How to complete this task
Using the entries that follow, state how many lines contain "badge", with no other words.

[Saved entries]
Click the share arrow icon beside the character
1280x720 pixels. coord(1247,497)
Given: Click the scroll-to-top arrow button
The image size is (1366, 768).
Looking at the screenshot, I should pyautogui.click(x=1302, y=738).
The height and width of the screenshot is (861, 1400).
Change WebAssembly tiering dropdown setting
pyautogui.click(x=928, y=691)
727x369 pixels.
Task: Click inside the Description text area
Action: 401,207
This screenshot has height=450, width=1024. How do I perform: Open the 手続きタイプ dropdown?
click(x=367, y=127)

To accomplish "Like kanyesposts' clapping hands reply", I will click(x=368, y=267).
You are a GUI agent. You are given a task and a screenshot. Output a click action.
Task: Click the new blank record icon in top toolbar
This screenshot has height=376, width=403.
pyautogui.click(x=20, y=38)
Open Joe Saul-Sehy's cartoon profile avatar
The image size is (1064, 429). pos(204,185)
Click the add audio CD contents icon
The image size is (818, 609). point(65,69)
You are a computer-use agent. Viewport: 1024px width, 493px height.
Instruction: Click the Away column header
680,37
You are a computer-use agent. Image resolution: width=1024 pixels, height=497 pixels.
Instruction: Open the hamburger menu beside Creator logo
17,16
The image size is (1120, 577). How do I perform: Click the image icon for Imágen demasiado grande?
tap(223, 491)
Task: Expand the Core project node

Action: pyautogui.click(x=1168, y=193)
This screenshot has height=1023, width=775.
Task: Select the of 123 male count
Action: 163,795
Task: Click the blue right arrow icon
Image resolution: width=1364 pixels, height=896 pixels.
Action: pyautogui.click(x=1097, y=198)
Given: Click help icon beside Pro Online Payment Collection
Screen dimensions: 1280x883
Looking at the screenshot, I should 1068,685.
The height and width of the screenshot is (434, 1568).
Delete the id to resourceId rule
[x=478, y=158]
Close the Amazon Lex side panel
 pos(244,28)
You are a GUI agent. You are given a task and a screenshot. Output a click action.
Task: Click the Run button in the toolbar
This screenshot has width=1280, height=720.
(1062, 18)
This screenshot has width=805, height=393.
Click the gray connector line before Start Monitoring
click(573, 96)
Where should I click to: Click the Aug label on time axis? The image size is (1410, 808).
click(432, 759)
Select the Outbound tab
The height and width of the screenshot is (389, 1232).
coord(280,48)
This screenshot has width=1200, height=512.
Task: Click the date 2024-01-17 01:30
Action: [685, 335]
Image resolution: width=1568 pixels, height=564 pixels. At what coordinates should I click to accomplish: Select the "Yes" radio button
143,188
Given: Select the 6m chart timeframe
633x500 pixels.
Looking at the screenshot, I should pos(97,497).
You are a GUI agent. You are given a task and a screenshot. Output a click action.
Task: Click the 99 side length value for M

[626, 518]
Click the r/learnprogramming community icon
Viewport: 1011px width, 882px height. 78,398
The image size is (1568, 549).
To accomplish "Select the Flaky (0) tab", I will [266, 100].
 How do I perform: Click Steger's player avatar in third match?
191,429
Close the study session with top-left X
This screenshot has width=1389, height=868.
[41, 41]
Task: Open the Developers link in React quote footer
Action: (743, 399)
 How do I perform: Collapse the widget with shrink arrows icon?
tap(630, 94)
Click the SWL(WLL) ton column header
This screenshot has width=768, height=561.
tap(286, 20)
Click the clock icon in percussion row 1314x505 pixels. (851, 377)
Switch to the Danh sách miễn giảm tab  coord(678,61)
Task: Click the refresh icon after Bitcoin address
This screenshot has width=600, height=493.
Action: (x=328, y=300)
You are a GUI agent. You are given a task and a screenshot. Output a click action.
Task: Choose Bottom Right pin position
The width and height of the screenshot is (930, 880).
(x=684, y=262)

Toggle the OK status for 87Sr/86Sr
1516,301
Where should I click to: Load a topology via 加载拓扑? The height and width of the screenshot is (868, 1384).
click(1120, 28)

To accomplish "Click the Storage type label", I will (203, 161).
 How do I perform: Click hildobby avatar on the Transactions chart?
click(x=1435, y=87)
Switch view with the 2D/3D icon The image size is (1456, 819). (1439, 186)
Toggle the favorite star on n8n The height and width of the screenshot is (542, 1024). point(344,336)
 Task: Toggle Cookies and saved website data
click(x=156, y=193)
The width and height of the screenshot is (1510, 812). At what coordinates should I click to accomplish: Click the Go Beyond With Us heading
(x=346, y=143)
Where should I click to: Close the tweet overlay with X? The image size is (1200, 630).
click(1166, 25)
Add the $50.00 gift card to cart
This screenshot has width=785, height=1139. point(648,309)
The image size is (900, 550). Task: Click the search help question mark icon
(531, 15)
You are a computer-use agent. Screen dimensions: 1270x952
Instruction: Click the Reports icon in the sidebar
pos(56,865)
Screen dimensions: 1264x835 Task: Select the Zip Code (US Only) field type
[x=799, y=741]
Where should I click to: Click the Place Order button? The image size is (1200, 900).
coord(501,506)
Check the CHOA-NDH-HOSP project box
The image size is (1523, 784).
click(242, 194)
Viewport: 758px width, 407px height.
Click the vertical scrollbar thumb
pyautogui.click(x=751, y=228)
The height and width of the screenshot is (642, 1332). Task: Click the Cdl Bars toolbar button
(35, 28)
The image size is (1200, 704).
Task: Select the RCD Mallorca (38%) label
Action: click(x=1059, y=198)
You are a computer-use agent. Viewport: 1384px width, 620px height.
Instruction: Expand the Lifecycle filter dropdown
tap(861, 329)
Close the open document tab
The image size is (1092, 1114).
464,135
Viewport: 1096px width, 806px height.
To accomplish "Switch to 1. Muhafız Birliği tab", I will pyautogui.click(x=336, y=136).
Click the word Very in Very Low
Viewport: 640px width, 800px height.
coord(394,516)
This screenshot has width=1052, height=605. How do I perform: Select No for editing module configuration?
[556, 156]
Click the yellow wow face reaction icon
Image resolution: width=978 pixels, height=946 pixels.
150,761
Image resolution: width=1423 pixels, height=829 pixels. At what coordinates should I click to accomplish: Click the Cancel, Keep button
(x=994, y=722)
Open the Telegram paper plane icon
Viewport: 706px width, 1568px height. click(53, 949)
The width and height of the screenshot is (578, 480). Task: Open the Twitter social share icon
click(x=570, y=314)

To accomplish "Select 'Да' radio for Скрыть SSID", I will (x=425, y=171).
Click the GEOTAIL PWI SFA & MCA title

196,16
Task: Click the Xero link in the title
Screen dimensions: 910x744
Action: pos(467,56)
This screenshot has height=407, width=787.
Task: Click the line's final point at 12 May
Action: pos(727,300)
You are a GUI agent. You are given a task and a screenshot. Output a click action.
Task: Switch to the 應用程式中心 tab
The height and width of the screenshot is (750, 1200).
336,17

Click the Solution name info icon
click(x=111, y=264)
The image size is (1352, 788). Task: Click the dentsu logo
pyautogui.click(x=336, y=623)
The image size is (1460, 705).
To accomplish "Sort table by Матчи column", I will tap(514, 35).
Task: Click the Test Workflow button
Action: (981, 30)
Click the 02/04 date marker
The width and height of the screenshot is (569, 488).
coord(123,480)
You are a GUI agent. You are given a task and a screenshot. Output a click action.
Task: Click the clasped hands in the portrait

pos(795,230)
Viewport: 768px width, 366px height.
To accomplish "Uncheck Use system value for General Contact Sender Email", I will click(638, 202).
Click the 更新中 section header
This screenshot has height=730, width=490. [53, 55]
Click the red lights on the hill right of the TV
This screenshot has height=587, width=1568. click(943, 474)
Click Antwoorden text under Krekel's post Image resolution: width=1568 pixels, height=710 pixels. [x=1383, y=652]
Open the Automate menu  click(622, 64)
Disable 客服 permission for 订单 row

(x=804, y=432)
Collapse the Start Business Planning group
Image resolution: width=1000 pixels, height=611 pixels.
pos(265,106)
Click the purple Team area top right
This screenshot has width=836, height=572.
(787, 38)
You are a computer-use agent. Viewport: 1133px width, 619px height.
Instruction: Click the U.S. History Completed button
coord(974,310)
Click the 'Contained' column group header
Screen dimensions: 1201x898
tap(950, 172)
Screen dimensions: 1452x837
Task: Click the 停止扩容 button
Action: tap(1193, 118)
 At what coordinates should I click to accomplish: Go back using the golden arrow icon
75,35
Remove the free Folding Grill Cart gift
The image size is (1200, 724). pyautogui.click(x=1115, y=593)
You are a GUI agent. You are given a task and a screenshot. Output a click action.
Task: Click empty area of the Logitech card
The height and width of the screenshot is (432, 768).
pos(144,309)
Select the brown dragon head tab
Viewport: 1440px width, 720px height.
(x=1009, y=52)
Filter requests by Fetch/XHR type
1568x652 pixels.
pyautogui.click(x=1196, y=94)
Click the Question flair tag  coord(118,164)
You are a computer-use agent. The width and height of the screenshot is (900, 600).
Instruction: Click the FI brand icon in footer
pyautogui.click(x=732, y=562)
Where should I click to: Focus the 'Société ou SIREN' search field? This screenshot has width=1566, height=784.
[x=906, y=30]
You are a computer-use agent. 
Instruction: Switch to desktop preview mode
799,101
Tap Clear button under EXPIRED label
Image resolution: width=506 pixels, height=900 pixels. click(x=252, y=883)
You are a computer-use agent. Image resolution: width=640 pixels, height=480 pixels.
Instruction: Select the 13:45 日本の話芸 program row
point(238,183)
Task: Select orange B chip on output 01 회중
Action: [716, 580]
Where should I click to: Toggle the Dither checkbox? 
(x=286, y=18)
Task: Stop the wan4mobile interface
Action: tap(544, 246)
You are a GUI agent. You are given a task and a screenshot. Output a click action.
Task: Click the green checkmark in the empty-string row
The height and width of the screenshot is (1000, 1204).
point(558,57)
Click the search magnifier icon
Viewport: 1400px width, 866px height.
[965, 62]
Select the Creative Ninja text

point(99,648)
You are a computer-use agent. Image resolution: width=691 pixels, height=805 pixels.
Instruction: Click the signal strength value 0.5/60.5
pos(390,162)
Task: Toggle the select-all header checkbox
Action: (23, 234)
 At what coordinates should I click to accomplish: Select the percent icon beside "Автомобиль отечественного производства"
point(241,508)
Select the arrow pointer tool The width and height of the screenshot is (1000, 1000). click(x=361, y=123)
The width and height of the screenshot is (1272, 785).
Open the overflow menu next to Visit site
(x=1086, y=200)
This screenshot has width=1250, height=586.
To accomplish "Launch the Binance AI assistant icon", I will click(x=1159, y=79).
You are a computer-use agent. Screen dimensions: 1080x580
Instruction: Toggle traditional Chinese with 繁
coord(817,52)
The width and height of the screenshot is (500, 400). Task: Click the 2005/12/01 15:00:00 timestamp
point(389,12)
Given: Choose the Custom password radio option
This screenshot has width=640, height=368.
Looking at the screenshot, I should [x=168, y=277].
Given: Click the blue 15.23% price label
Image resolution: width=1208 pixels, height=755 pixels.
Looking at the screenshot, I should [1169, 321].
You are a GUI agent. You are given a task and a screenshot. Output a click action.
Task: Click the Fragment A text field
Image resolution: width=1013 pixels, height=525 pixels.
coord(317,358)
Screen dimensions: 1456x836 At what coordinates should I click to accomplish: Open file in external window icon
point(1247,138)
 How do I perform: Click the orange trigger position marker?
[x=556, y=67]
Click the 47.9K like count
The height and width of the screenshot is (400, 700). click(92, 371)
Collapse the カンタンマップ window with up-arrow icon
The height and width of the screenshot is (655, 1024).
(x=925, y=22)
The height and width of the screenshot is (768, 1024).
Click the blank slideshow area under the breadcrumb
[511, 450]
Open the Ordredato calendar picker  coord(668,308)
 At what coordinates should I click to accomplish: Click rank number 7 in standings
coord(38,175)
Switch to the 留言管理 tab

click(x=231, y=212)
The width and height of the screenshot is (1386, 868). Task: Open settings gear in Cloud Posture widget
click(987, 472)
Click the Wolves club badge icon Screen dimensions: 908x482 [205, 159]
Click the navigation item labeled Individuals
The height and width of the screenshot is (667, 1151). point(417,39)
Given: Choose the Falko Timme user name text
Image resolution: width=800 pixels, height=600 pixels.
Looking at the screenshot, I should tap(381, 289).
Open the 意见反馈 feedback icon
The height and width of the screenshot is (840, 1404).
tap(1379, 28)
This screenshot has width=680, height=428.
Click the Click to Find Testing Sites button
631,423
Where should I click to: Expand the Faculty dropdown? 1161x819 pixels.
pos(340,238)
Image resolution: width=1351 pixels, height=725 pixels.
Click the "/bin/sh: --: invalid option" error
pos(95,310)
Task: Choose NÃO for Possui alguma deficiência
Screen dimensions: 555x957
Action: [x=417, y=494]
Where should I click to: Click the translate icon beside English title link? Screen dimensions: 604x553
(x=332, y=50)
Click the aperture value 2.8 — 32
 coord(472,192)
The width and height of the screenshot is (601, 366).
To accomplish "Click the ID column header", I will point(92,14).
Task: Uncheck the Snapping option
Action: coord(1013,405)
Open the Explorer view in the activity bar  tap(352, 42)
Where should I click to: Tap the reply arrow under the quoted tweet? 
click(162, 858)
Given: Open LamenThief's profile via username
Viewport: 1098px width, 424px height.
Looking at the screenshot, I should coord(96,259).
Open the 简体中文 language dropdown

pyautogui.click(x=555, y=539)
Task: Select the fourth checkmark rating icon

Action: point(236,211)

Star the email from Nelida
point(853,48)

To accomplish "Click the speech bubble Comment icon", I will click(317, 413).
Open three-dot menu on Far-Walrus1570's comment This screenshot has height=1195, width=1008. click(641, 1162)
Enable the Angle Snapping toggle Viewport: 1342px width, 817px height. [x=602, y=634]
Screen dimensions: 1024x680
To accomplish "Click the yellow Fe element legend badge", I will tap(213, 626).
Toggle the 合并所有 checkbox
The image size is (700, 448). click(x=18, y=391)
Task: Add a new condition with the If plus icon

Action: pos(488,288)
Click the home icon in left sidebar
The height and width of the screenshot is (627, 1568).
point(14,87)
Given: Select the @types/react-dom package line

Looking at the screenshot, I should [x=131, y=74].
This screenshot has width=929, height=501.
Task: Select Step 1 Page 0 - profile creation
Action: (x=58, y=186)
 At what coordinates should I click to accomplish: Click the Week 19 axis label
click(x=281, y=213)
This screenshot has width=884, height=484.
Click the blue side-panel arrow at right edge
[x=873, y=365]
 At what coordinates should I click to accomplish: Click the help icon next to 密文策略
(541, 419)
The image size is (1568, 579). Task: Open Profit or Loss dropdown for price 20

Result
2